(Dataset entries)
##########
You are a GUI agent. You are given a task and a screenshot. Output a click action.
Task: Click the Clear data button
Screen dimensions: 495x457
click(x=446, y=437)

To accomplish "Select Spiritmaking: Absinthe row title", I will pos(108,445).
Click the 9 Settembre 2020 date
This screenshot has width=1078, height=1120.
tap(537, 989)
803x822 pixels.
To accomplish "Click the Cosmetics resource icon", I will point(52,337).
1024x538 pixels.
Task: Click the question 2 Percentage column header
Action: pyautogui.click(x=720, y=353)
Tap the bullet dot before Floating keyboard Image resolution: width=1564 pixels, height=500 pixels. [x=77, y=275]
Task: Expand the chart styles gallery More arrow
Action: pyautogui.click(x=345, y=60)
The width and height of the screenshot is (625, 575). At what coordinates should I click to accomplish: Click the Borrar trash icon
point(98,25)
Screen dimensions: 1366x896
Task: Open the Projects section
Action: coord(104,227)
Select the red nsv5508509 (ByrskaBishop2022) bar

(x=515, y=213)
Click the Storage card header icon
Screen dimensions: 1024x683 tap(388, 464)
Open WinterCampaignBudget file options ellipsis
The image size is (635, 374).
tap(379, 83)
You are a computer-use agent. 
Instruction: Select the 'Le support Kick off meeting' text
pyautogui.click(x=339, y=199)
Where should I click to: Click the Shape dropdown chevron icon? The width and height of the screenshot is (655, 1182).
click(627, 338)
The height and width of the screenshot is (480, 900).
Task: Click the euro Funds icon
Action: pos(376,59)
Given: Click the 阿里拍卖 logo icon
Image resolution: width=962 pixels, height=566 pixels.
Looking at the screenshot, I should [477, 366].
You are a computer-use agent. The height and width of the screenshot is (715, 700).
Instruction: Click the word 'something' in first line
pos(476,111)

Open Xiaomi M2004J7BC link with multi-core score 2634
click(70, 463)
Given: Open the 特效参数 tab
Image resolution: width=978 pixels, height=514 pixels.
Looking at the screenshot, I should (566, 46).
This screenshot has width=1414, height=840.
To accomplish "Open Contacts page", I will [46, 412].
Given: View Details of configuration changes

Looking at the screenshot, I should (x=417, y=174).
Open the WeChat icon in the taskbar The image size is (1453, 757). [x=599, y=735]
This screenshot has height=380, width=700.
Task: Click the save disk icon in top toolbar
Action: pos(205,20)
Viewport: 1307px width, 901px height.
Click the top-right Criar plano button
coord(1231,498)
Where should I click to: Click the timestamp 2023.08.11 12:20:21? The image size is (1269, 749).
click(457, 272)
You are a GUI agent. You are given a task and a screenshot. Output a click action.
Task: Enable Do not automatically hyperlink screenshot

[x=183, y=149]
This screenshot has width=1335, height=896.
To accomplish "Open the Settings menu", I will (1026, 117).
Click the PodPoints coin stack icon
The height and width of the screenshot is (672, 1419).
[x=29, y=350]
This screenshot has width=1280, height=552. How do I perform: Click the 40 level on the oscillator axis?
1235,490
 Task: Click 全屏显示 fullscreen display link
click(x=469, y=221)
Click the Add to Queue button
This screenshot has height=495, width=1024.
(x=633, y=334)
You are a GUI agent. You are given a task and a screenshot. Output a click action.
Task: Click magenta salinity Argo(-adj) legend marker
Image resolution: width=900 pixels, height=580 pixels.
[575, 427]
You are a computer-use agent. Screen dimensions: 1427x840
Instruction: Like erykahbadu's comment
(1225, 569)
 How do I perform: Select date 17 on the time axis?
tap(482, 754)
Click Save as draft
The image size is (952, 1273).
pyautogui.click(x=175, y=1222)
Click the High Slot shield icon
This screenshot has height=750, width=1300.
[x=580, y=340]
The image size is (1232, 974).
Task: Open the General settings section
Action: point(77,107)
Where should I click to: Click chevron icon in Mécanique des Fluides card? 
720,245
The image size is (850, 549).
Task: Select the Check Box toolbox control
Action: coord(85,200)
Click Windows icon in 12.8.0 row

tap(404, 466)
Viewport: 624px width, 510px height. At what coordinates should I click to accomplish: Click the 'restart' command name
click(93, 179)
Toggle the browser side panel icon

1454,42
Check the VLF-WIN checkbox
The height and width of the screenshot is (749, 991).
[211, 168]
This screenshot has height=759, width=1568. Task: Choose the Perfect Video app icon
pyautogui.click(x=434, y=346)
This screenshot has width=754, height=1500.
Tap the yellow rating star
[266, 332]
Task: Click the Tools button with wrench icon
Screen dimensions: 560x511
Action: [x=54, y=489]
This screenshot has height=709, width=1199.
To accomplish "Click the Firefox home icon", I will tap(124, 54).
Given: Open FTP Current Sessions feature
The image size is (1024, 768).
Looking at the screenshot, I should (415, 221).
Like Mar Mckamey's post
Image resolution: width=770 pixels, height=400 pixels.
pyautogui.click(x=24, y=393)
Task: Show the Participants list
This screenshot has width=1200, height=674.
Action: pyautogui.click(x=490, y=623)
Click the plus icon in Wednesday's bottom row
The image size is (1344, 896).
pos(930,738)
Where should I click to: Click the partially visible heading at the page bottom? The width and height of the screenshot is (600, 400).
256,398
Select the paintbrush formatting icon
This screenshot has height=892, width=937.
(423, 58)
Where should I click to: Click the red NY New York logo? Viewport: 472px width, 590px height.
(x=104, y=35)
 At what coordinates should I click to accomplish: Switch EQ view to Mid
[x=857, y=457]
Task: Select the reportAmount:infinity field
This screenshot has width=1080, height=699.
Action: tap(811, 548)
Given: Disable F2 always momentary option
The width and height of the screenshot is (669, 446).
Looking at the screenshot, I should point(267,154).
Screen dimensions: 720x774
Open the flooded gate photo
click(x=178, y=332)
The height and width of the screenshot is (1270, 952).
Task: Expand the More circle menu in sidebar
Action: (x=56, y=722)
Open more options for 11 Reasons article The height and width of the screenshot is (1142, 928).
##########
Problem description
Would you copy out exactly the lines above that start at the one containing "Toggle the browser side panel icon" and end at the one containing "This screenshot has height=709, width=1199.", inclusive?

Solution
Toggle the browser side panel icon

1454,42
Check the VLF-WIN checkbox
The height and width of the screenshot is (749, 991).
[211, 168]
This screenshot has height=759, width=1568. Task: Choose the Perfect Video app icon
pyautogui.click(x=434, y=346)
This screenshot has width=754, height=1500.
Tap the yellow rating star
[266, 332]
Task: Click the Tools button with wrench icon
Screen dimensions: 560x511
Action: [x=54, y=489]
This screenshot has height=709, width=1199.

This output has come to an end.